The reason the arrays only provide 30 per cent of the total power has to do with the energy density of the office buildings. It's much higher than that of a typical home due to how many lights are on all day and the number of computers and other electrical components running.
Google App Engine
Looking back in time decades hence, it might be possible to say that Google officially built 'the computing cloud' on April 7, 2008. That's when the company released Google App Engine (formerly known as Big Table), an infrastructure for companies to host their applications on the web instead of internally.
There are several advantages to the cloud: easier maintenance, reliable archives, anywhere access and a common UI. Of course, App Engine also has a few intangibles and disadvantages, including privacy concerns when a company hands over its data to a web host, offline access (which Google counteracts with Google Gears), speed of access over the Internet and such hard to predict factors as programming environment.
Pete Koomen, the product manager for App Engine, says the project has been underway since the summer of 2007. When we talked to Koomen, it was unclear whether the company even had any customers using the project. "The motivation behind App Engine is to combat the challenges of developing applications," says Koomen.
"When you decide to build an application, you have to define and provision machines, configure SQL and Apache, configuring files – none of this is rocket science, but it takes time and money.
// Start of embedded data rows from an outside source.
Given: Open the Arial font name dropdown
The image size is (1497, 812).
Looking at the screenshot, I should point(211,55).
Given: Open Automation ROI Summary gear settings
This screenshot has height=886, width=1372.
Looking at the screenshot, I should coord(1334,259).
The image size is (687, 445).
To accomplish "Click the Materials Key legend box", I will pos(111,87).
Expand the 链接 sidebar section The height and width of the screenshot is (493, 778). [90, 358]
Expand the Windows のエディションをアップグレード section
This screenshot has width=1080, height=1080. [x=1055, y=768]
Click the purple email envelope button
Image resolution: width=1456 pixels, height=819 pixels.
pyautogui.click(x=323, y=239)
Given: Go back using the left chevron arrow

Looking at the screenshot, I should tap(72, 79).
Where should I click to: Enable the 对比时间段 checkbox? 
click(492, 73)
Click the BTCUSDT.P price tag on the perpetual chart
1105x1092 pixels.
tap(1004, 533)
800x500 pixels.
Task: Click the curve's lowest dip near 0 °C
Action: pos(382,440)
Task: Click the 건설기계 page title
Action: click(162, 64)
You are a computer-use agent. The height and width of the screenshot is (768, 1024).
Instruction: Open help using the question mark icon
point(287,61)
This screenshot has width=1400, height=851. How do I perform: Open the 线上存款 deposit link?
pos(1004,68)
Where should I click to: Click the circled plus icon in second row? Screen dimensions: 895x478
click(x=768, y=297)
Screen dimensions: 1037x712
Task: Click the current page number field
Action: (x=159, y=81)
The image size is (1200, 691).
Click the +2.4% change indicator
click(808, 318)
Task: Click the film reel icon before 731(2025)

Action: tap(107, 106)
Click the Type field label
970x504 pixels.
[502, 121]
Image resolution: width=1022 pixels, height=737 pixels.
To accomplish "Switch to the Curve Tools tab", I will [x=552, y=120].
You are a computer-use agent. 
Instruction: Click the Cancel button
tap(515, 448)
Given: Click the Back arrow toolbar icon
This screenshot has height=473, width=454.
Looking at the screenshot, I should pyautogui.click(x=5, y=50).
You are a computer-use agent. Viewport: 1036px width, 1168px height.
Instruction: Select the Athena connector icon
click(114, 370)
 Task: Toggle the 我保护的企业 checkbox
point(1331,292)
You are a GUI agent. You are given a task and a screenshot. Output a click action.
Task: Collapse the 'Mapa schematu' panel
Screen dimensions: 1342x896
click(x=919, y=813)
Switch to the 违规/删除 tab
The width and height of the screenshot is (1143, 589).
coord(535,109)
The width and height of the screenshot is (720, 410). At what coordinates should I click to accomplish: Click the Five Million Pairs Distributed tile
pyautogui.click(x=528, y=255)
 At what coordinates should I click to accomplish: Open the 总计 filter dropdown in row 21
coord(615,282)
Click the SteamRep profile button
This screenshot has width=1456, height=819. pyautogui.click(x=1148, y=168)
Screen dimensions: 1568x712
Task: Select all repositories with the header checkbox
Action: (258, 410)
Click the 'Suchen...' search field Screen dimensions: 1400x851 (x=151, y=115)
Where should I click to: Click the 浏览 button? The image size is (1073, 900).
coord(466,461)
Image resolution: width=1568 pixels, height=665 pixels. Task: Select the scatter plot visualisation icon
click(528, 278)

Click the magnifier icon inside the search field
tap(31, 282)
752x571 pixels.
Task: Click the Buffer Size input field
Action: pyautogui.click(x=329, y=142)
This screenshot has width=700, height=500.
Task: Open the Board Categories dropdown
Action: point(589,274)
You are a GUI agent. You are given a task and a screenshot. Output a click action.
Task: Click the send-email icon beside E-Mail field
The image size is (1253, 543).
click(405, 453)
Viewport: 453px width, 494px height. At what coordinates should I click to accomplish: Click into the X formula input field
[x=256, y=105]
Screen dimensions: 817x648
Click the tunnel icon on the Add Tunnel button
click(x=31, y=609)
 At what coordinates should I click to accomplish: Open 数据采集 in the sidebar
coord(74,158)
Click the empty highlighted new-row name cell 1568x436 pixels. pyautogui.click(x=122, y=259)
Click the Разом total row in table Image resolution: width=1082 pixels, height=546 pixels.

The second challenge is when an app starts to get traffic it's difficult to scale – with SQL for example, you might have to shard up machines, de-normalising data – and a lot of this is not taken into account when they first start out."
Koomen says App Engine is the result of Google itself bundling and scaling applications – a trial by fire, so to speak – which benefits from its distributed server architecture. Essentially, this means any app will run with the resources it needs at the time of operation and scales automatically. Failover, load balancing and distributed data stores (data split over multiple machines) all contribute to the scalability. Developers can use Google authentication and email APIs.
Today, it runs only on Python, but Google is working on expanding the language offerings quickly. So far, most of the activity in the App Engine project has been related to research docs and requests submitted by users – it's still unclear exactly who is or will be using it, especially in light of the success of Amazon web services like EC2.
How many of these projects will be a raging success for Google is hard to tell. Android seems like it's an early platform that is untested and carriers may decide to abandon ship. Machine translation and computer vision are ongoing projects, but early demos for visual search show promise.
Universal search is a fully functioning part of its search platform today that is already evolving. These projects are key to understanding Google's future and legacy in technology – which is sure to be great indeed.